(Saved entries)
※
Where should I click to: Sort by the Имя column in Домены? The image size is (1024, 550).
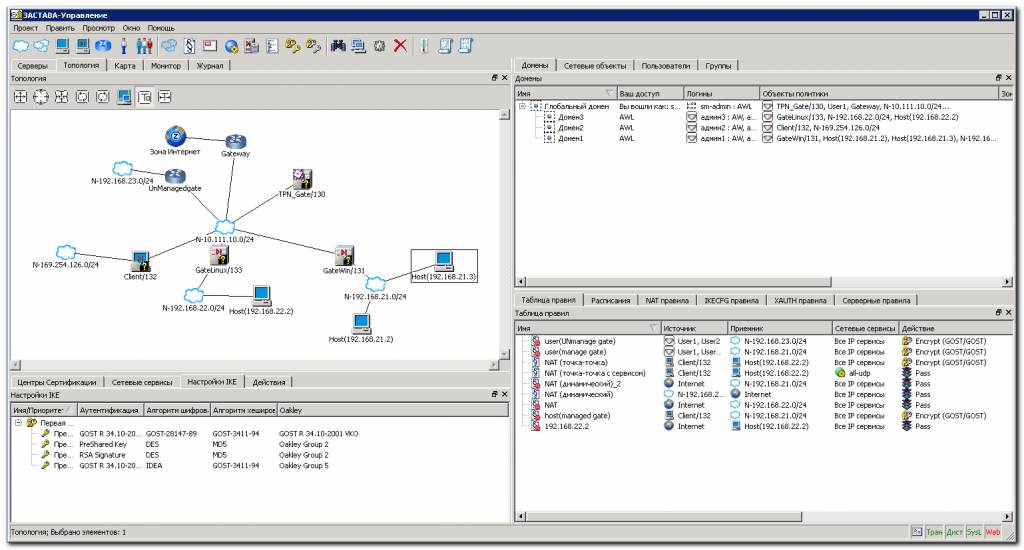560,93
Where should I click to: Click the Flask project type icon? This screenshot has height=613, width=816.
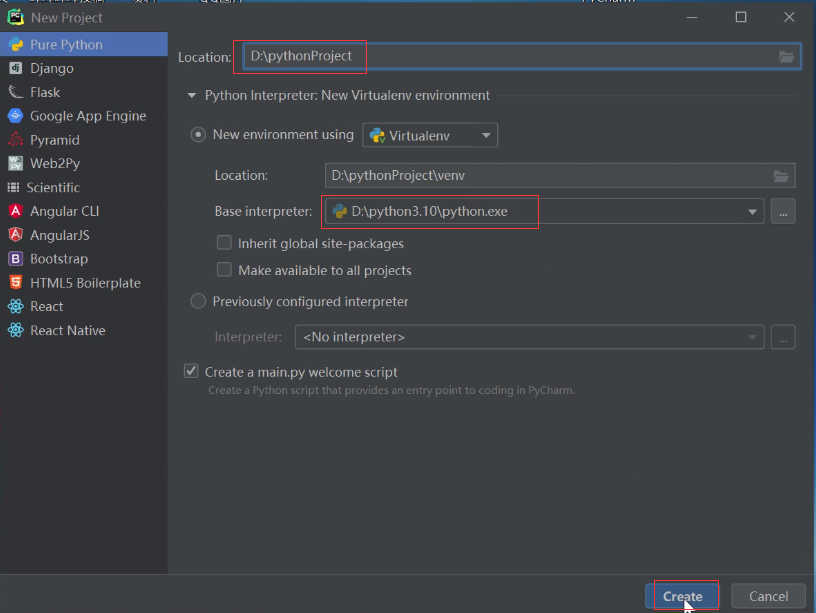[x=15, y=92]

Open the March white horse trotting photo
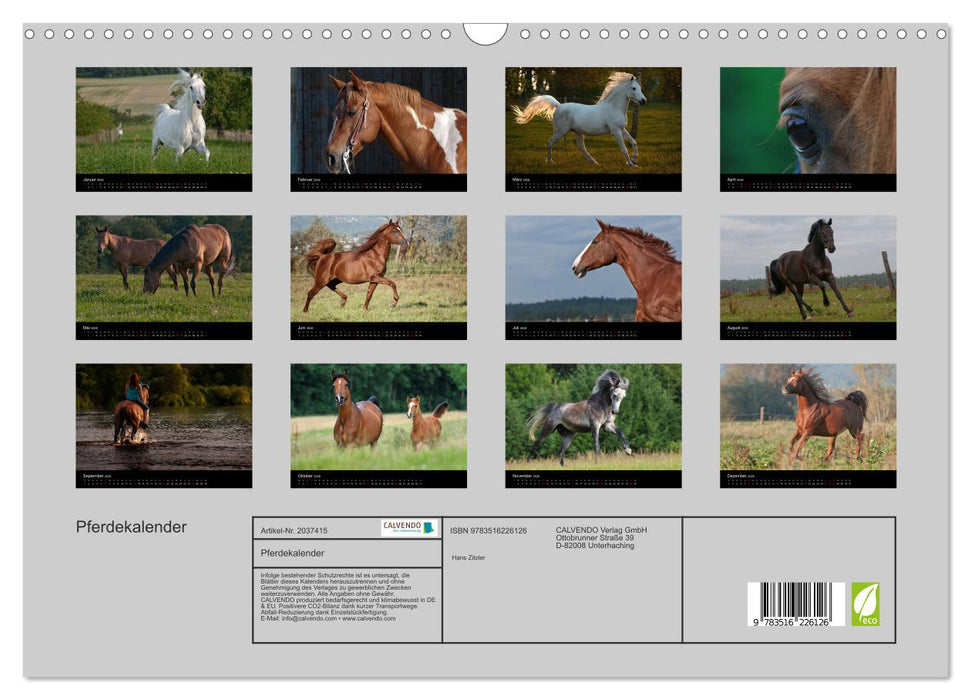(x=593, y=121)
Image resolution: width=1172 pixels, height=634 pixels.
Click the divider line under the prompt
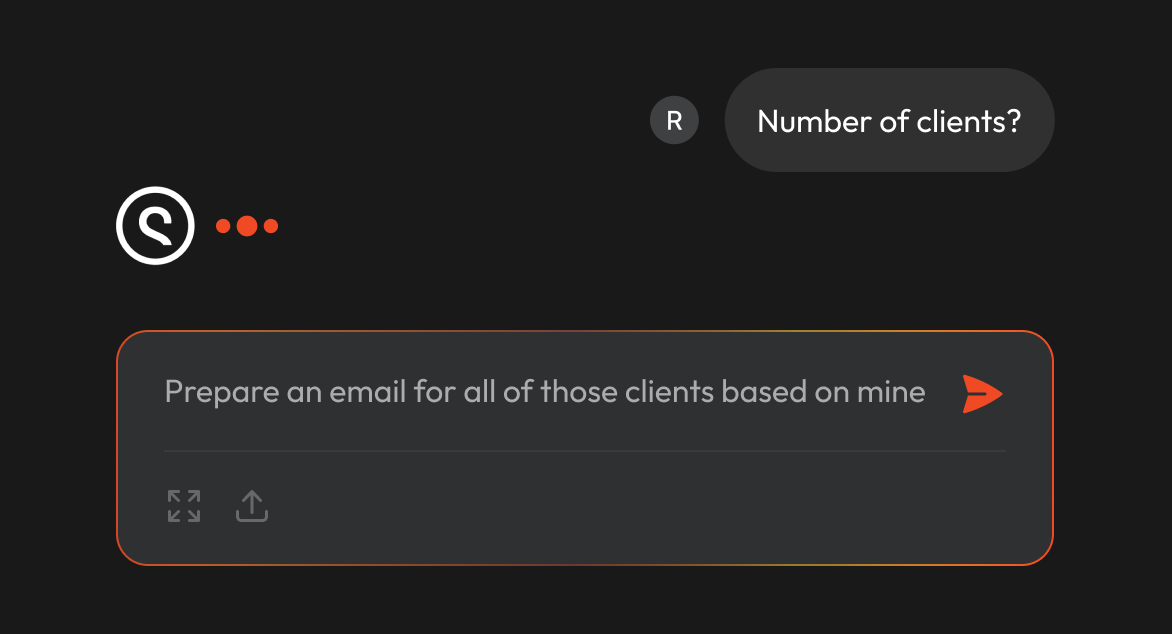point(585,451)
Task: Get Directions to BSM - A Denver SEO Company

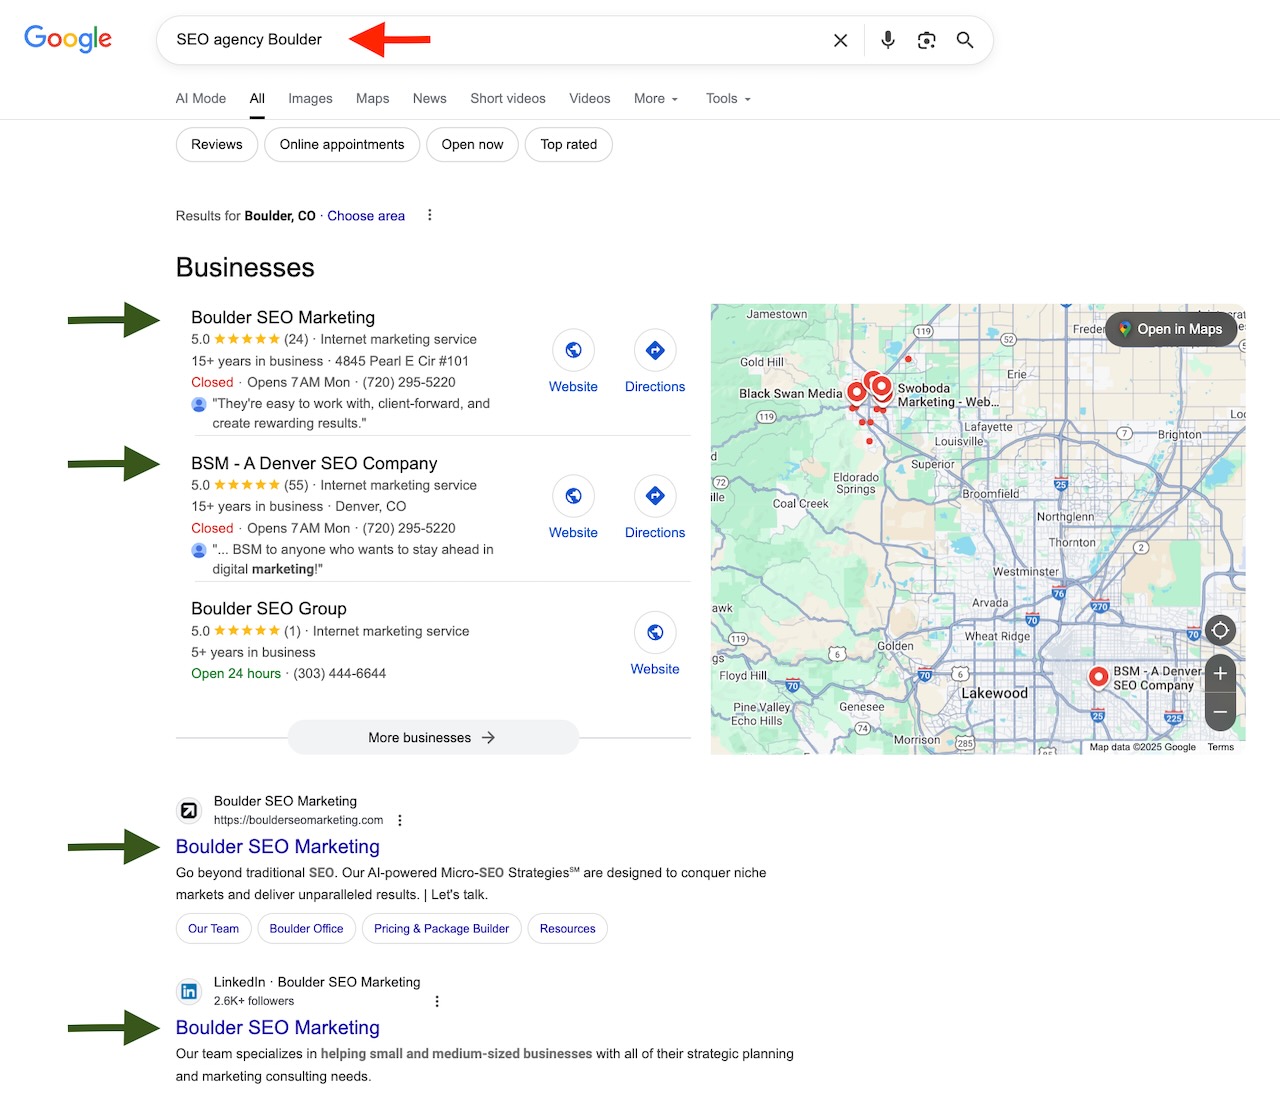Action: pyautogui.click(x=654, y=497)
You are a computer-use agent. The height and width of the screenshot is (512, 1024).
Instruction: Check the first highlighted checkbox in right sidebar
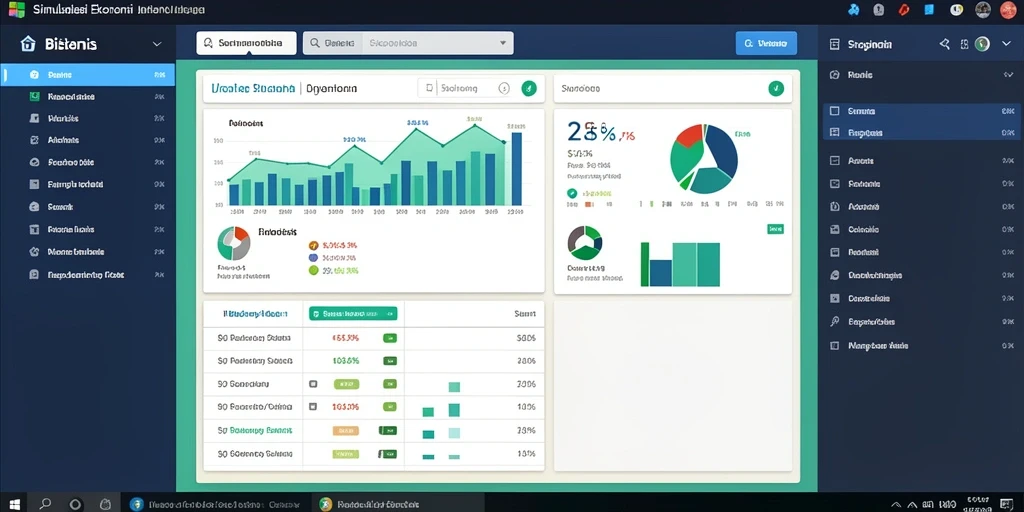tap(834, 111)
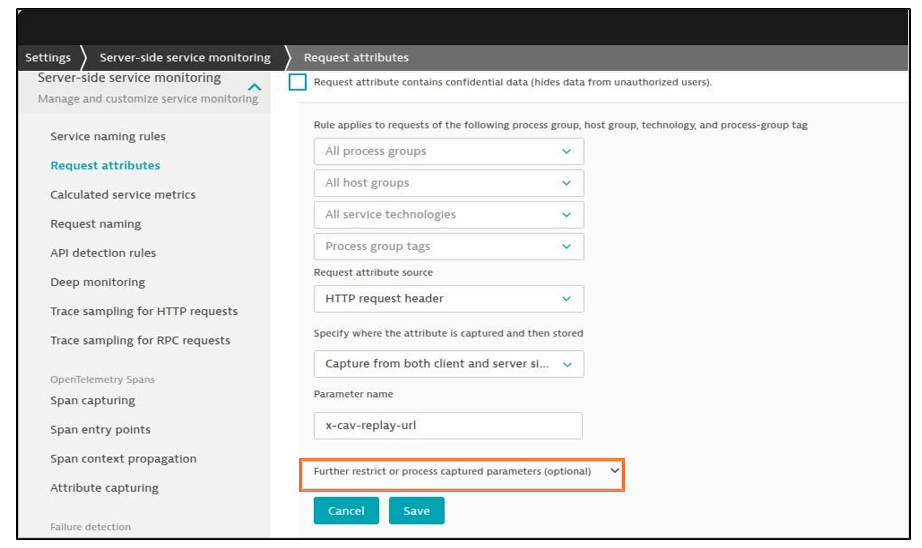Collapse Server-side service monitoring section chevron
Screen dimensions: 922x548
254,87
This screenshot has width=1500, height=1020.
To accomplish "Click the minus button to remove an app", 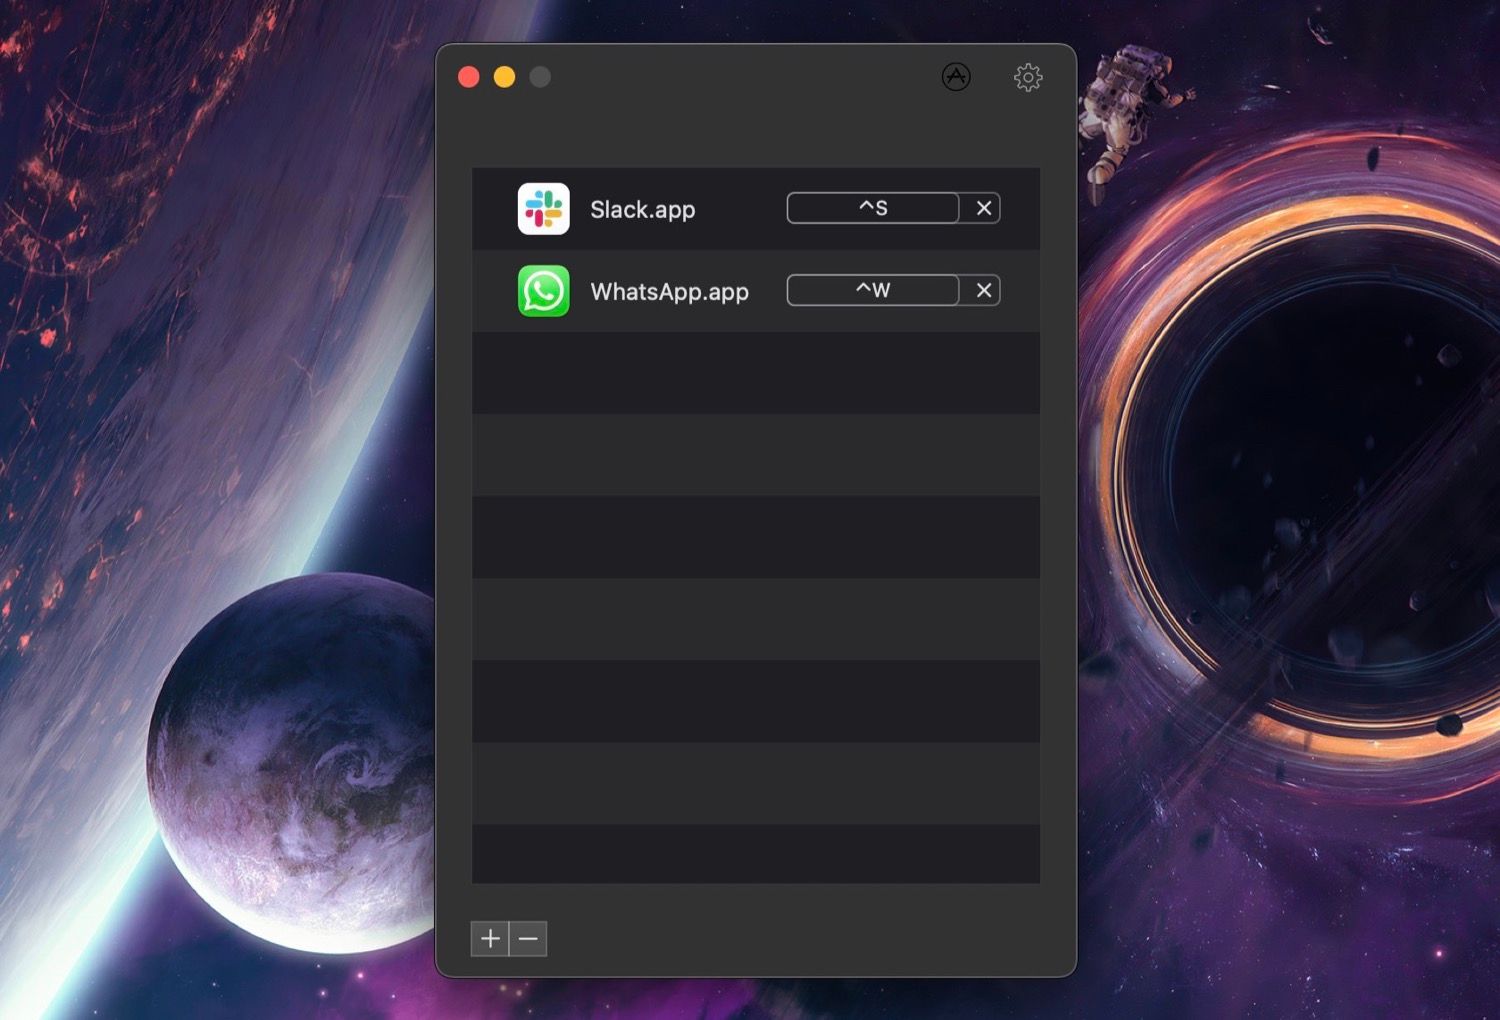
※
## Requirement
Transcribe each entry exactly; images stay out.

## Answer to the exercise
Where should I click to: Sort by the Имя column in Домены? The image size is (1024, 550).
560,93
Where should I click to: Click the Flask project type icon? This screenshot has height=613, width=816.
[x=15, y=92]

Open the March white horse trotting photo
(x=593, y=121)
Image resolution: width=1172 pixels, height=634 pixels.
Click the divider line under the prompt
point(585,451)
Task: Get Directions to BSM - A Denver SEO Company

Action: pyautogui.click(x=654, y=497)
You are a computer-use agent. The height and width of the screenshot is (512, 1024).
Instruction: Check the first highlighted checkbox in right sidebar
tap(834, 111)
Collapse Server-side service monitoring section chevron
Screen dimensions: 922x548
254,87
This screenshot has width=1500, height=1020.
To accomplish "Click the minus button to remove an app", 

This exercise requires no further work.